For Artwork in Focus we explore individual artworks, critiquing their style and discussing their socio-political context. Today we look at Oil Lamp with nozzles in the shape of Heads and Ships’ Prows (1st century CE).
About the Work
Title : Oil Lamp with nozzles in the shape of Heads and Ships’ Prows
Year : 1st century CE
Medium : Leaded Bronze
Dimensions : h. 10.5 x diam. 25.8 cm (4 1/8 x 10 3/16 in.)
Location : Harvard Art Museums, Cambridge, Massachusetts
According to the digital catalogue of the Harvard Art Museums :
“The lamp has six nozzles designed in two alternating styles. The three larger nozzles are in the form of volutes with a rosette at each termination and, on the underside, the head of a deity emerging from a corolla composed of seven long, evenly spaced loops in low relief. The three smaller nozzles are in the form of ships’ prows. The rounded, bowl-shaped reservoir is encircled with a vine, applied after the wax model for the body was cast.”
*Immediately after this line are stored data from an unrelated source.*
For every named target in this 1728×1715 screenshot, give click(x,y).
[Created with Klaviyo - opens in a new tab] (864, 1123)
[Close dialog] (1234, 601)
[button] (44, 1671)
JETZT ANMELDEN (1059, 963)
The work showcases the tendency of artists to draw inspiration from the world around them. It also shows that even utilitarian objects were made by highly skilled craftsmen, and were created as objets d’art. This particular lamp, according to the museum, was meant to be viewed from below, given that it is most heavily decorated at the bottom surface.
Oil Lamp with nozzles in the shape of Heads and Ships’ Prows is housed in the Harvard Art Museums in Room 3700. It is part of the museum’s collection of Ancient Mediterranean and Near Eastern Art – Roman Art. The piece has been housed at the Museum since 1990.